People in countries under sanctions cannot protect themselves against the disease or get life-saving treatments if they fall ill because humanitarian exemptions to the sanctions are not working, experts said in a recent press release.

Meanwhile, water, soap, and electricity needed by hospitals, fuel for delivering vital goods, and food, are all in short supply because of the sanctions.

“Sanctions are bringing suffering and death in countries like Cuba, Iran, Sudan, Syria, Venezuela and Yemen”, said Alena Douhan, special rapporteur on the negative impact of unilateral coercive measures on the enjoyment of human rights and one of the experts highlighting the issue.

People in Sudan, Syria, Venezuela and Yemen are facing humanitarian disasters, hardship and deprivation due to wars, disease, and sanctions imposed by Western countries. According to a UN report, two million children in Yemen are suffering from acute malnutrition. Nearly four million people in the country have had to leave their homes. Meanwhile, the COVID-19 epidemic has continued to rage in the country with thousands of people infected since the beginning of the year.

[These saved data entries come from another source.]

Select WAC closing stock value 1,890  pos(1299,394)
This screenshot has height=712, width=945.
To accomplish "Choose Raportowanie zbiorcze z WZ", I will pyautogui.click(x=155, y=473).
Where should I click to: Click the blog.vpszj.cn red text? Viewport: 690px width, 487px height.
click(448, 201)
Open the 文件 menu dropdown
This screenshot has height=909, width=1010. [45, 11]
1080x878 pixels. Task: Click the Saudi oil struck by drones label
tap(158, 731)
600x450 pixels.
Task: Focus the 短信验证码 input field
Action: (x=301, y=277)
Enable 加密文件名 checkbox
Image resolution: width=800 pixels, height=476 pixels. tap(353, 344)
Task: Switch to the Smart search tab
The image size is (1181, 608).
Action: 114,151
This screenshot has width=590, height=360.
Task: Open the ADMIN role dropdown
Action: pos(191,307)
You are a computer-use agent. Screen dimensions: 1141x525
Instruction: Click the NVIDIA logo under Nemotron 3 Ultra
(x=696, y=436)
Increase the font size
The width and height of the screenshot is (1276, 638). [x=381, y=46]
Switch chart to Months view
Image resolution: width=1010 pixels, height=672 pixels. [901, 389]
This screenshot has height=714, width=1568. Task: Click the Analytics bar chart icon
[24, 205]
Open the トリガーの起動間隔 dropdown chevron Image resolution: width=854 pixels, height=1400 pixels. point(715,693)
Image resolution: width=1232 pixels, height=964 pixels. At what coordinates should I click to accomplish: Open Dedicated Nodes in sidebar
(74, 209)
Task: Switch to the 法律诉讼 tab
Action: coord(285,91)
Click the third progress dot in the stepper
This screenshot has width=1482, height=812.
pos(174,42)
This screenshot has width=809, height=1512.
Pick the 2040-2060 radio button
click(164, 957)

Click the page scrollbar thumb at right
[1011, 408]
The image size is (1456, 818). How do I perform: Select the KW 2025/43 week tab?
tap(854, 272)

In another country exhausted by war and sanctions, Syria, the risk of a humanitarian crisis is also increasing. The International Committee of the Red Cross (ICRC) has warned that a terrible humanitarian crisis could occur in the northeastern region of Syria due to a lack of food and water. Medical supplies are also running out. Meanwhile, there are currently over 11 million people in need of humanitarian assistance in Syria.

Other countries such as Cuba, Venezuela, and Iran have also become “victims of sanctions”. Sanctions imposed by the US and Western countries have stifled the economies of these countries, resulting in a lack of essential goods. The US has enacted many sanctions on economic sectors to block income from the oil of Iran. Sanctions have been re-established in the past few years, since US President D. Trump unilaterally withdrew from a nuclear deal known as the Joint Comprehensive Plan of Action (JCPoA) signed by the P5+1 and Iran.

The international community has repeatedly called for the US to lift sanctions, especially those aimed at Syria. In a statement released over the weekend, the UN group of experts strongly criticized how sanctions imposed supposedly in the name of delivering human rights are in fact killing people and depriving them of their fundamental rights, including the rights to health, to food and to life itself.

The COVID-19 pandemic has dramatically changed the world for more than half a year, at the same time exposing more the gloomy picture of the global humanitarian crisis. All countries, businesses and people had to adjust their policies and behaviours to suit the "new normal". And it is time major countries adjusted their punishment sticks.